A script performs the following crawling algorithm :
- Fetch the next record from the searchseed table which has not been crawled
- Fetch search result page from Google
- Scrape URLs from page and insert each into URL table
- Mark the searchseed record as having been crawled
- If the results page indicates there are more results for this search, insert a new searchseed for the same seed but with a starting index 100 higher
Digging Into Sites
Sometimes, Google notes that certain sites are particularly rich sources of “term” and offers to let you search that site for “term”. This basically links to another search for ‘term site:somesite”. That site gets its own search seed and the program might harvest up to 1000 URLs from that site alone.Harvesting the Data
Armed with a database of URLs, employ the following algorithm :- Fetch a random URL from the database which has yet to be downloaded
- Try to download it
- For goodness sake, have a mechanism in place to detect whether the download process has stalled and automatically kill it after a certain period of time
- Store the data and update the database, noting where the information was stored and that it is already downloaded
This step is easy to parallelize by simply executing multiple copies of the script.
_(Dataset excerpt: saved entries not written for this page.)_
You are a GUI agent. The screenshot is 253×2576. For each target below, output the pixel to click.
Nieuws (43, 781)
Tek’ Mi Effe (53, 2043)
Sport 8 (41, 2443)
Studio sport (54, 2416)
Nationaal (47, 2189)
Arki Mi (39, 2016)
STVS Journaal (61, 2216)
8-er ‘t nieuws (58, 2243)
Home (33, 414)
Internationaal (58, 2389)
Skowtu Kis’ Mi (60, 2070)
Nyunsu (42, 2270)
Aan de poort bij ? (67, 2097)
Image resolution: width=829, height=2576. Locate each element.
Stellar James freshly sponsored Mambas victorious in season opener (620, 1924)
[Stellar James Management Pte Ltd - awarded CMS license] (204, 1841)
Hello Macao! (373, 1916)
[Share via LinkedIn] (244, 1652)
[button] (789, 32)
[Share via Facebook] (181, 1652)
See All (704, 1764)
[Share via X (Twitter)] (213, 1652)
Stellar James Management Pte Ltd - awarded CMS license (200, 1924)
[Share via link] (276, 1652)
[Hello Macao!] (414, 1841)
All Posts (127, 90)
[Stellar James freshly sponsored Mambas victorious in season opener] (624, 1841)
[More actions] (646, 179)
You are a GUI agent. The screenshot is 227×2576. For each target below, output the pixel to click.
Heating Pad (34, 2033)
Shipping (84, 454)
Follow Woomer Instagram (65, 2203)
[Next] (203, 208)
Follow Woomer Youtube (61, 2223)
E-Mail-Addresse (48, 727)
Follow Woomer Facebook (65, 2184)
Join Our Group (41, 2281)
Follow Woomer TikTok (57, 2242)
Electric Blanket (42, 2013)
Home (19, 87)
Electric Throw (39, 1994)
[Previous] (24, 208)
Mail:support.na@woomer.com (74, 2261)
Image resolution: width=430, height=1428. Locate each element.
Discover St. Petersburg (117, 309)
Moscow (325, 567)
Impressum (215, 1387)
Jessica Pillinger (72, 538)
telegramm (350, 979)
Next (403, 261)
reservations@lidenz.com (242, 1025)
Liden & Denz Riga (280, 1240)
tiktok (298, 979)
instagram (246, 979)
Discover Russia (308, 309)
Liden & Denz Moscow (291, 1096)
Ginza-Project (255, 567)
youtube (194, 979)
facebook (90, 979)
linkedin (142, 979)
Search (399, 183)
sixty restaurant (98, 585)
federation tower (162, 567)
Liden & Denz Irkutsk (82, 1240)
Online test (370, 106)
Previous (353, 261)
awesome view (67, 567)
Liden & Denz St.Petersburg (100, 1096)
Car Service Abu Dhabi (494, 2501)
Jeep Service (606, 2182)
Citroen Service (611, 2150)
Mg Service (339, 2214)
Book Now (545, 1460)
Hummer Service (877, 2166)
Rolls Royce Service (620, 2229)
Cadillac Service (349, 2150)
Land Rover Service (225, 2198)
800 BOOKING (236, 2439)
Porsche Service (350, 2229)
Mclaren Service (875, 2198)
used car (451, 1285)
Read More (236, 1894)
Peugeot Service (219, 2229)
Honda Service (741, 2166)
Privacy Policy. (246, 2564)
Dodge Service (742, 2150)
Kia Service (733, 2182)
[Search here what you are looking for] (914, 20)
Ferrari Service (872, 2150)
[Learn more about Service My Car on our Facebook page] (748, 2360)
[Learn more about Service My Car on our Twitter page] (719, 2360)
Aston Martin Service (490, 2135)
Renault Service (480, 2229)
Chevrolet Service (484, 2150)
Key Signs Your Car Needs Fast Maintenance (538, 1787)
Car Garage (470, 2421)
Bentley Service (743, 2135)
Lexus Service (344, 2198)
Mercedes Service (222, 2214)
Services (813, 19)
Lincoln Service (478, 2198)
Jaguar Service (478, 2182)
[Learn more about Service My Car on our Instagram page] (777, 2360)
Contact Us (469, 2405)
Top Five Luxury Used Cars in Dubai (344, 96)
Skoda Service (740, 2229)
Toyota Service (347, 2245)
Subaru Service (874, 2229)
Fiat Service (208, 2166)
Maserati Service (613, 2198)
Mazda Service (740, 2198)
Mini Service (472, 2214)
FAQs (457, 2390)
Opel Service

It is useful to update the URL table to indicate that one process is already trying to download a URL so multiple processes don’t duplicate work.
Acting Human
A few factors here :- Google allegedly doesn’t like automated programs crawling its search results. Thus, at the very least, don’t let your script advertise itself as an automated program. At a basic level, this means forging the User-Agent : HTTP header. By default, Python’s urllib2 will identify itself as a programming language. Change this to a well-known browser string.
- Be patient ; don’t fire off these search requests as quickly as possible. My crawling algorithm inserts a random delay of a few seconds in between each request. This can still yield hundreds of useful URLs per minute.
- On harvesting the data : Even though you can parallelize this and download data as quickly as your connection can handle, it’s a good idea to randomize the URLs. If you hypothetically had 4 download processes running at once and they got to a point in the URL table which had many URLs from a single site, the server might be configured to reject too many simultaneous requests from a single client.
Conclusion
Anyway, that’s just the way I would (and did) do it. What did I do with all the data ? That’s a subject for a different post.